Task to complete
Reproduce verbatim the entries below, from the line containing "Start conversion with the Convert icon" through the end of the entries, both ends included. Leave the pictures out of your answer.

[Records from a dataset]
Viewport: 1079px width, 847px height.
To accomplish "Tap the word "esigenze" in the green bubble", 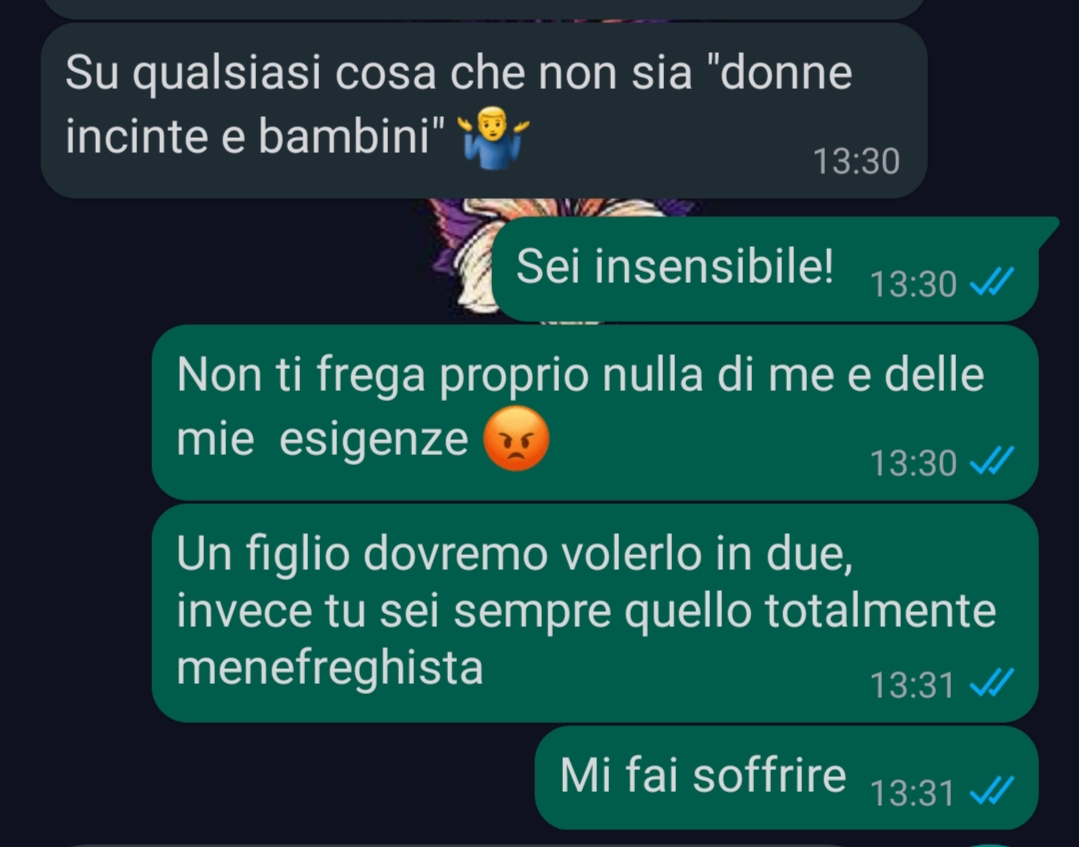I will (x=374, y=440).
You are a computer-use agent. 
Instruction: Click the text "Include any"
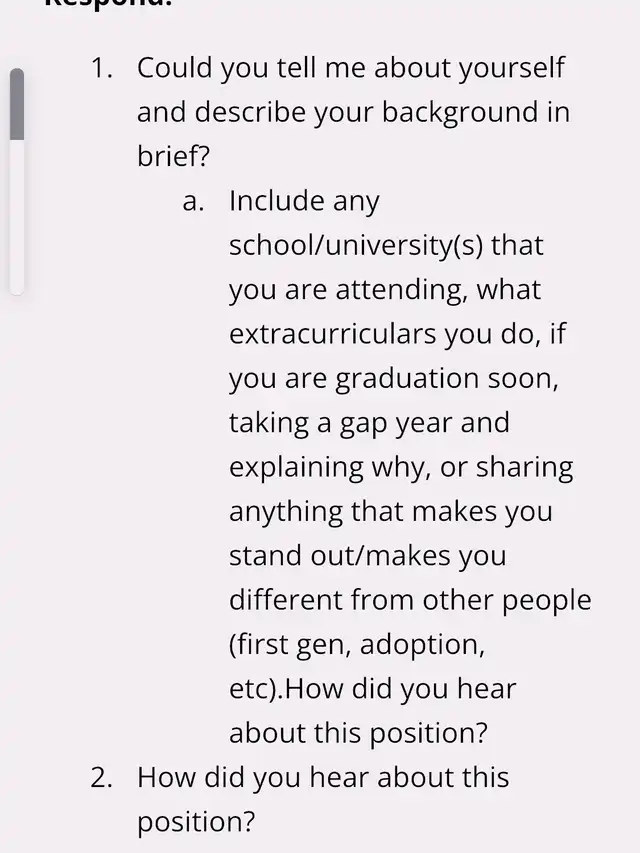click(304, 202)

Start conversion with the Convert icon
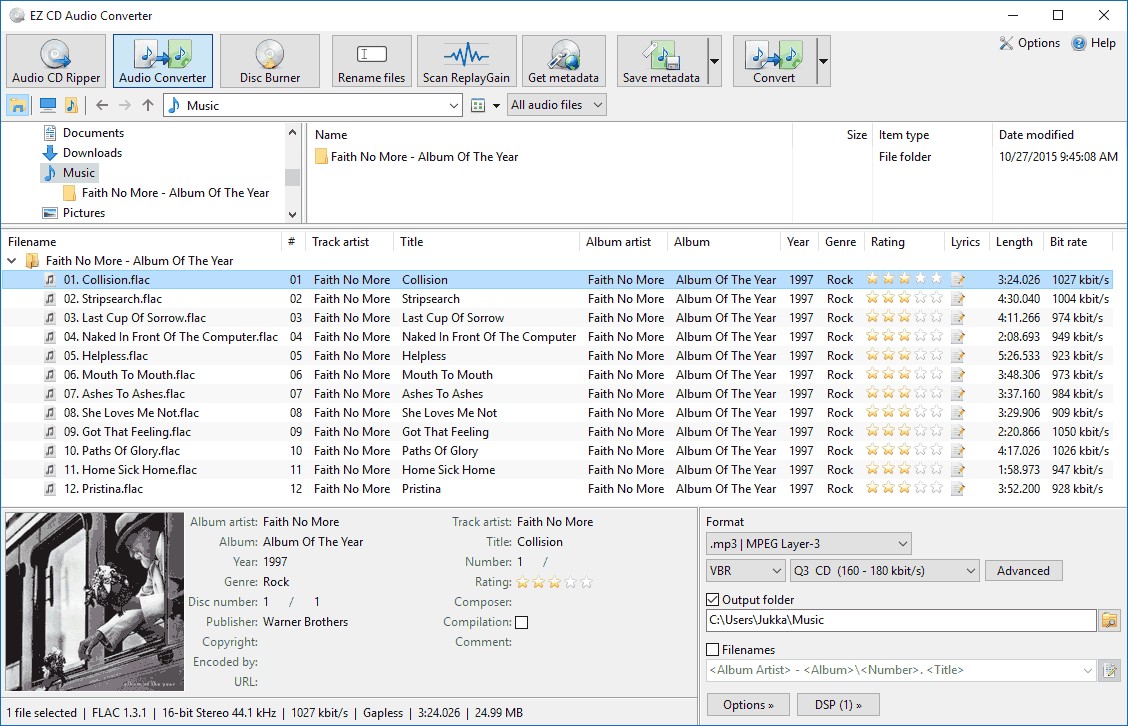click(773, 60)
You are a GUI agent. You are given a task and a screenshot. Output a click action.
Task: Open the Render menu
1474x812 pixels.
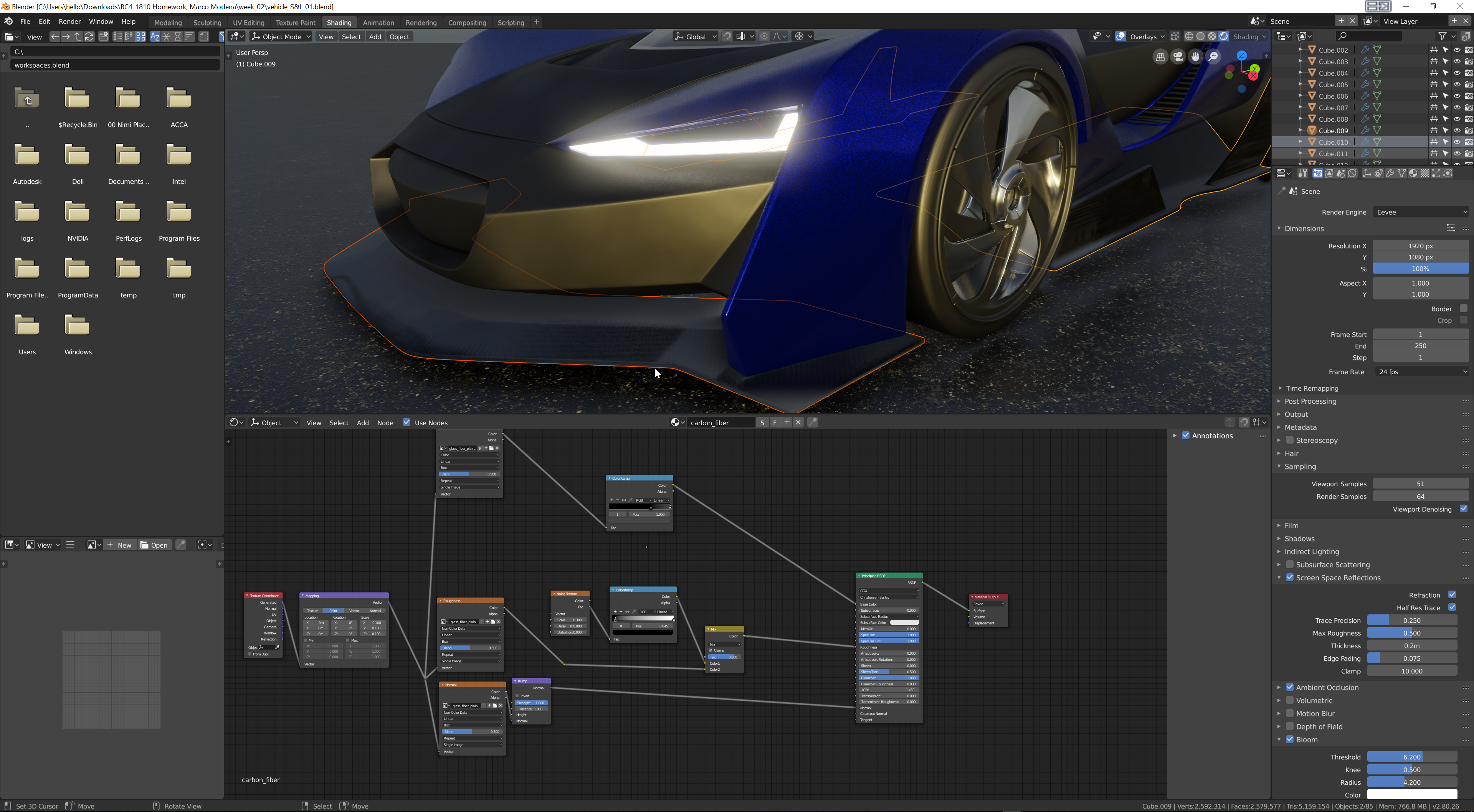pos(69,21)
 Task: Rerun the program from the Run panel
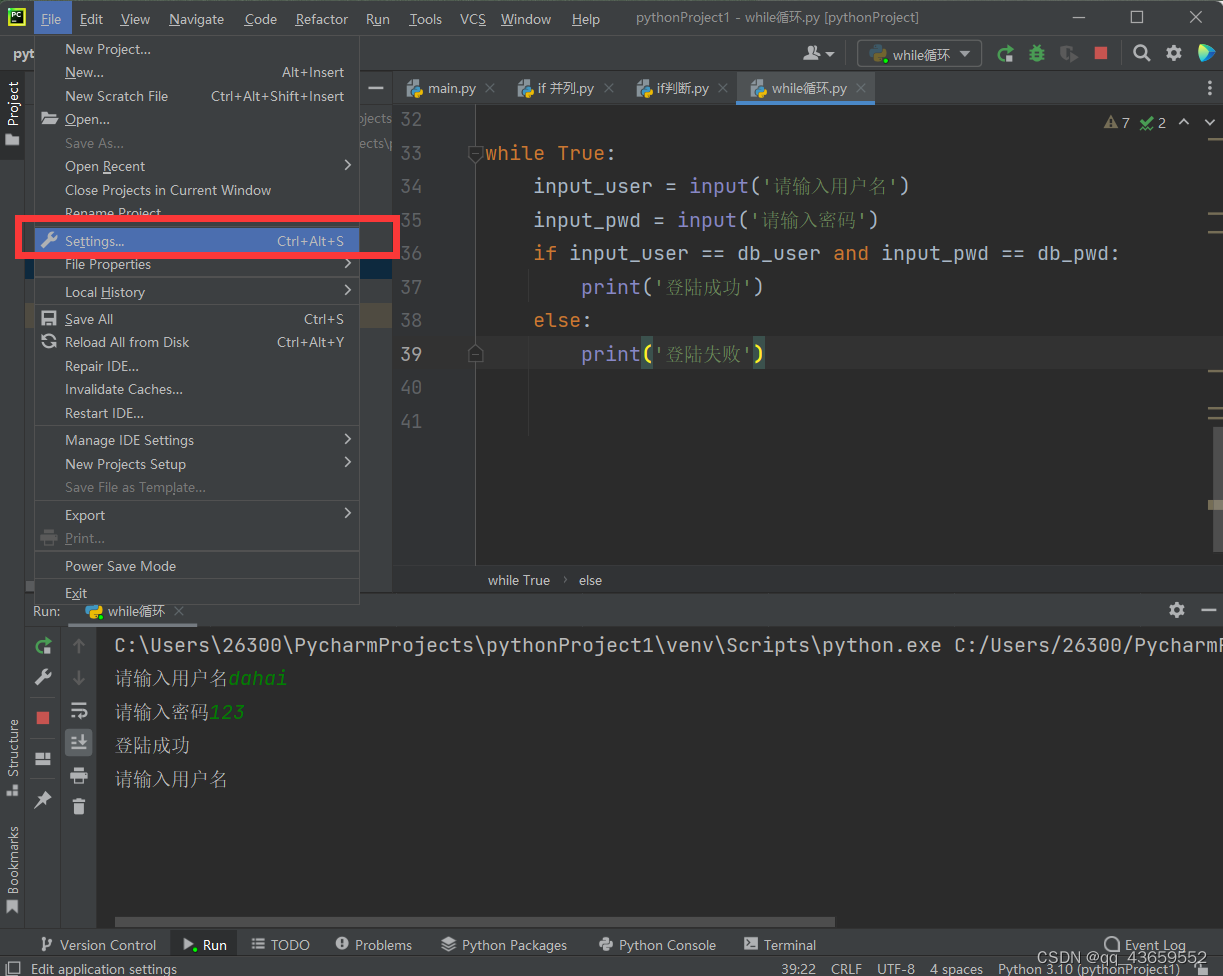tap(42, 646)
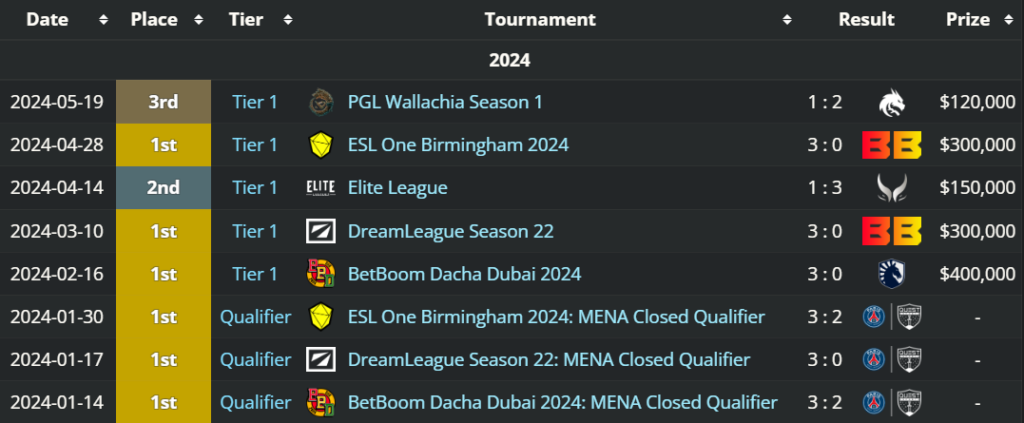The width and height of the screenshot is (1024, 423).
Task: Open ESL One Birmingham 2024 tournament link
Action: (458, 145)
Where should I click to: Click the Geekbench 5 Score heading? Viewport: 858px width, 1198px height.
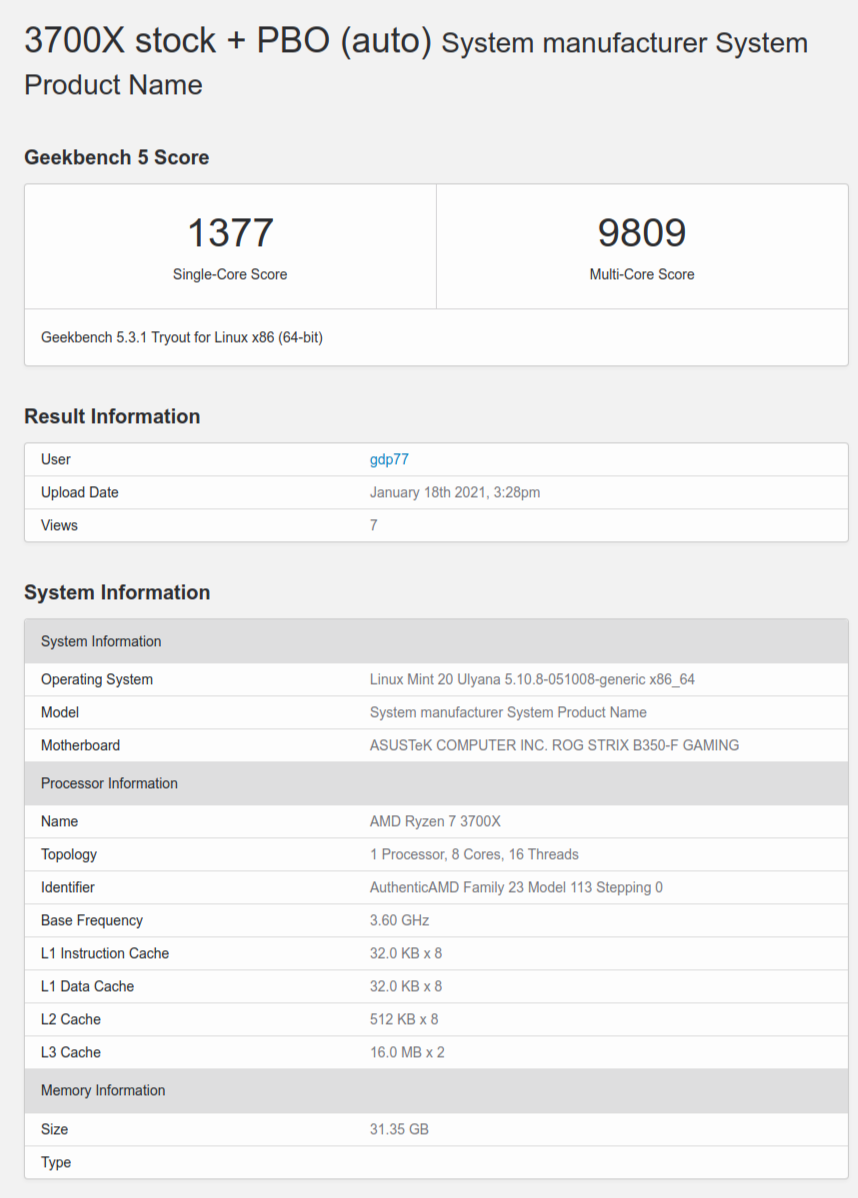coord(118,157)
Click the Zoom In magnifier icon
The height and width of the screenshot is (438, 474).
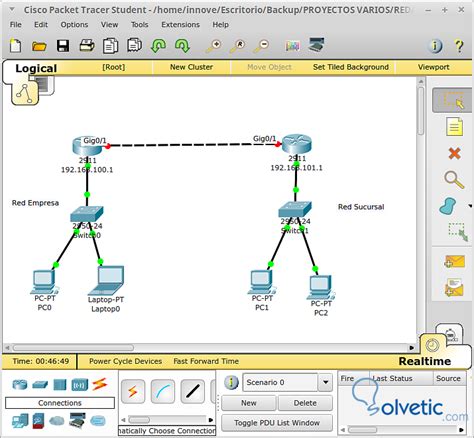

Written response
Start conversion with the Convert icon
click(773, 60)
You are a GUI agent. You are given a task and a screenshot. Output a click action.
Task: Open the Render menu
1474x812 pixels.
pos(69,21)
 Task: Rerun the program from the Run panel
tap(42, 646)
The width and height of the screenshot is (1024, 423).
Task: Open ESL One Birmingham 2024 tournament link
Action: (458, 145)
Where should I click to: Click the Geekbench 5 Score heading? Viewport: 858px width, 1198px height.
coord(118,157)
Click the Zoom In magnifier icon
The height and width of the screenshot is (438, 474).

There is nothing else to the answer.